My understood definition: $0 \to A\stackrel{\psi} \to B\stackrel{\phi} \to C \to 0$ is a short exact sequence of modules iff $\psi$ is injective, $\phi$ is surjective, and $\ker \phi = \psi(A)$, which is equivalent to $B/A \approx C$. Is that correct?
And also how do you arrive at $A\stackrel{\psi} \to B\stackrel{\phi}\to C$ is exact iff $0 \to \psi(A) \to B \to B/\ker \phi \to 0$ is short exact?
Best Answer
For the first part, the general definition is that a sequence $\cdots \to L \xrightarrow{f} M \xrightarrow{g} N \to \cdots $ is exact at $M$ if and only if the image of $f$ is the kernel of $g$.
A short exact sequence is an sequence consisting of five terms whose endpoints are zero, and is exact at every (internal) point. i.e.
$$ 0 \to A \xrightarrow{f} B \xrightarrow{g} C \to 0 $$
is exact at $A$, at $B$ and at $C$. Exactness at $A$ means that the kernel of $f$ is the image of the zero map: i.e. it is $\{ 0 \}$, so exactness at $A$ is equivalent to $f$ being injective.
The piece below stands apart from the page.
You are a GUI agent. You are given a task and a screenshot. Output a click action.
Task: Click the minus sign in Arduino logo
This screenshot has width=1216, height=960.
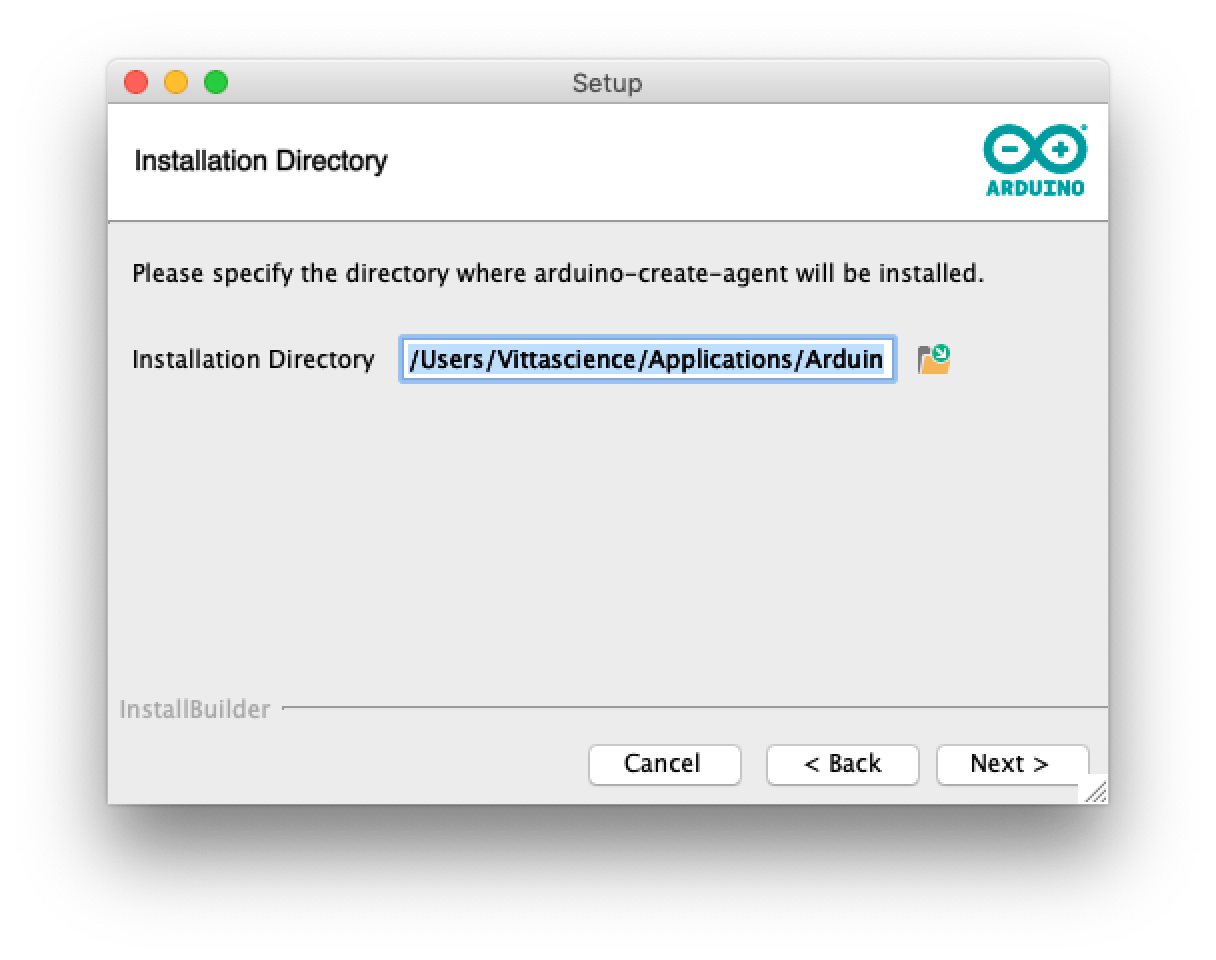tap(1010, 150)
Similarly for exactness at $C$.
Usually it doesn't even make sense to say $B/A$, because $A$ usually isn't a submodule of $B$! However, there is equivalence in the sense that there is an isomorphism of short exact sequences:
$$ \begin{matrix} 0 &\to & A &\xrightarrow{f}& B &\xrightarrow{g}& C &\to& 0 \\ & & \ \downarrow^f & & \ \downarrow^1 & & \downarrow \\ 0 &\to & f(A) &\xrightarrow{i}& B &\xrightarrow{\pi}& B / f(A) &\to& 0 \end{matrix} $$
where both rows are short exact sequences, $i$ and $\pi$ are the inclusion and projection morphisms, all three vertical morphisms are isomorphisms, and the diagram is commutative. (meaning, e.g., if you take all paths from the top $A$ to the bottom $B$ and compose the arrows, you get the same result: $i \circ f = 1 \circ f$)
One can view that the situation as per the definition of quotient module is somewhat deficient, and the idea of a short exact sequence is what one really should be thinking about.